According to the two founders of Specialty Manufacturing Co, Jim Wicker and Larry Burton, the school bus stop arm goes back about 70 years to a picture taken in Georgia. The picture shows a new Blue Bird bus built on a Model T Ford chassis, circa 1927-1930. The bus driver had a paddle that looked like a white-gloved cop hand (similar to the Keystone Cops) with the word STOP painted on the hand. When the driver stopped the bus to pick up students and let them off, he would stick the sign out the window. That was the precursor to today’s modern stop arms. (Note: Burton thought this picture had to be taken between 1927 and 1930. The Model T truck was produced only until 1927.)

A patent for the stop arm mechanism was filed in 1941 (Pat. No. 2243472). But the next definitive step evolved from an idea at the NC Dept of Transportation.

Someone there came up the concept of a rectangular piece of metal mounted on a door hinge with a handle to swing out the stop arm. A company called Power Brake Systems located on Morehead Street in Charlotte, N.C., developed this idea into the vacuum stop arm that was patented in 1960. (Note: Pat. No. 3313265.) According to Burton and Wicker, someone at Power Brake Systems developed the very first vacuum stop arm somewhere between 1958-1962 when Burton was a salesman with Sidney Butz & Assoc. An employee of Power Brake Systems figured out how to adapt the mechanism that operated the power brake system of an automobile, which has a rubber diaphragm. The developer adapted this concept to the stop sign so the driver did not have to pull a handle, but just had to pull a metal switch. They used a vacuum valve made of cast iron. There is some confusion about who exactly came up with the adaptation idea.

Carolina Metal Products in Charlotte, N.C. took over the stop arm production. The company was bought out by Pittsburgh Reflector in 1963. The stop arm was a very small part of this new business and deliveries were not being met. At that time about eight states were using the stop arm, and Burton thinks those eight may have had stop arm mandates.

At that time, Sidney Butz & Assoc, a manufacturers rep company in Charlotte, handled the Carolina Metal Products line. Butz got totally frustrated with Pittsburgh Reflector’s poor order fulfillment so he asked one of his salesmen, Larry Burton, to open a new business to make the stop arms and other metal fabrication products. Specialty Manufacturing Company (SMC) was born in 1963. Butz underwrote Burton and a partner named Robert Bullock to start SMC and make the vacuum stop arm, stop signs and other metal fabrication parts. Bullock had been an employee of Carolina Metal Products Co.

Jim Wicker joined SMC as a partner a couple of years later and the company developed the air stop arm. The vacuum and air stop arms carried the market for the next 15-20 years.
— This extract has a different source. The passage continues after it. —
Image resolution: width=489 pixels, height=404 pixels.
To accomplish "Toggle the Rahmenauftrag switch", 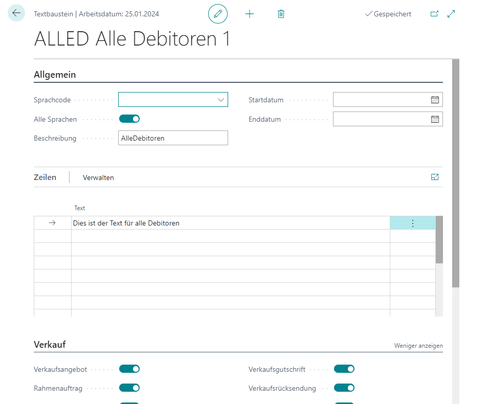I will 129,388.
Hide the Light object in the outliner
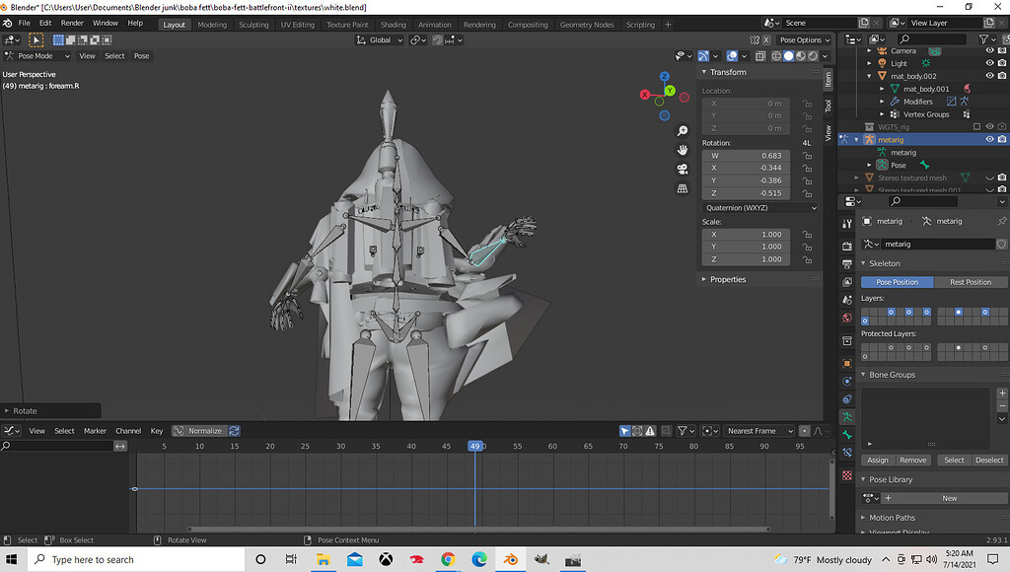The width and height of the screenshot is (1010, 572). click(x=990, y=62)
In 1981, The Ellison Co. bought Specialty Manufacturing.

In 1987 or 1988 a man who worked with the school bus body system developed an electrically-operated stop arm. (Pat. No. 3741147. That should be under the name Joseph Latta and dated 1973.) Specialty was told about the electric unit and worked with the developer for several years. In the early 1990’s, SMC developed its own electrical design, the 5-series, and patented it, using the mechanism for both stop arms and crossing control arms.

As stop arms became more popular, regulations came into play. SAEJ1133 was written after the regulation writers requested a stop arm from SMC. SAEJ1133 was the precursor to FMVSS131, the federal regulation that required every state to use stop arms. FMVSS131 was finalized May 3, 1991. By 1991, 42 states had mandated stop arms.

Since then, SMC has developed and patented the technologically advanced 6-series solid state stop arm.